PROBLEM DESCRIPTION
Pick up the description of the therapy practice's approach where it ends, adding the next passage in the same voice.

What Guides Our Work
Therapy is tricky to describe, because it is totally different for every person, every situation, and every relationship between person and therapist.
First and foremost, our work is guided by you. That is where we start.
You might be wondering- what would it be like to work with you?
The way I work draws from several different approaches, all with a shared emphasis on emotions, relationship, and how things are actually experienced in the body and in the moment. I take your inner world seriously. And, I trust that relationships heal — yours with yourself, yours with me, yours with others.
Whether we're sitting with your pain or noticing a pattern that keeps showing up, our work focuses on your experience. I may bring our attention to what's happening within you or between us. We may explore how the past is shaping the present. We may look at the ways you've learned to protect yourself from pain — and gently ask whether those protections are still serving you.
This work can feel playful, meaningful, scary, awkward, intense. Sometimes we get lost in a session. We usually find our way back. Sometimes it's a human, humorous detour from our work, and sometimes it is the work.
Change isn't linear. It twists and turns.
What Informs Our Work
Emotionally Focused Therapy (EFT) — EFT focuses on the emotional that inform our behavior. In couples therapy especially, we work on turning toward each other with honesty and care rather than getting stuck in the same cycles.

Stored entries
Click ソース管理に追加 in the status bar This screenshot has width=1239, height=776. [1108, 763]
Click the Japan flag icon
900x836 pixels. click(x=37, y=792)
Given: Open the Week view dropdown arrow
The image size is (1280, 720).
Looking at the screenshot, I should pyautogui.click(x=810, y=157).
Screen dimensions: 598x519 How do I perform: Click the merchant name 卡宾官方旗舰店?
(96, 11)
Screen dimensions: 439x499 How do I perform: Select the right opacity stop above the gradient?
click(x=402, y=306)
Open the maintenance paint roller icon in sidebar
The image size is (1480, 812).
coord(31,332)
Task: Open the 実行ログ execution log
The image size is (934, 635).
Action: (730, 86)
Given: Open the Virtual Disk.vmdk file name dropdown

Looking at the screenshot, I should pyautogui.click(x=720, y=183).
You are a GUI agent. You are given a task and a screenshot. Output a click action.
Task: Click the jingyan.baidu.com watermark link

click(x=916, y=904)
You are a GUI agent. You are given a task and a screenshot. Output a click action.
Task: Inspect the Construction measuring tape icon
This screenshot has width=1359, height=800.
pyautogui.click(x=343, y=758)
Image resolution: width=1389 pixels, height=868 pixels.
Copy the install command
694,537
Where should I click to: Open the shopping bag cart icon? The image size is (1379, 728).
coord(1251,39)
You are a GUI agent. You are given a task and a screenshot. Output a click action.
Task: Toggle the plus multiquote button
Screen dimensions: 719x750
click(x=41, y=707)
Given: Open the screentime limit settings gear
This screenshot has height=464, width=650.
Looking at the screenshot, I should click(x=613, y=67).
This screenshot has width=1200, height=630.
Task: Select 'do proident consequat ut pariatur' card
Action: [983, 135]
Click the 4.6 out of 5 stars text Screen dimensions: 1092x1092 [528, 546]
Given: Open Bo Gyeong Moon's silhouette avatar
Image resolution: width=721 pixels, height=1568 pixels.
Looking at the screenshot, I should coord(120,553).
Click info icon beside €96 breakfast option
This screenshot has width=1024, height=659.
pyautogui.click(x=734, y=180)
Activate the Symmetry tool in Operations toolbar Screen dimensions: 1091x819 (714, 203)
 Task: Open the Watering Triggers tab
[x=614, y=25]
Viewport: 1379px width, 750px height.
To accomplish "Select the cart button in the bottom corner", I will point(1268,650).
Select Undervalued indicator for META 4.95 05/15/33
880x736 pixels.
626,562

ANSWER SPACE
Internal Family Systems (IFS) — We all carry different parts of ourselves — some that protect, some that carry pain, some that have been pushed away for a long time. IFS is a way of getting curious about those parts rather than fighting them. It's deeply compassionate work.
Attachment Theory — We are wired from birth to seek connection. It is a fundamental biological need similar to the need for food or shelter. Our earliest relationships shape our nervous system. When those early bonds feel unsafe or unpredictable, we learn to adapt in ways that once protected us but can follow us into adulthood, showing up in how we relate to others, how we handle conflict, and how safe we allow ourselves to feel.
Skills & Structure When It Fits — Most of the time, therapeutic work is exploratory and follows your lead. Occasionally, especially in ADHD counseling, a more direct, skills-based approach is useful. I follow what you need.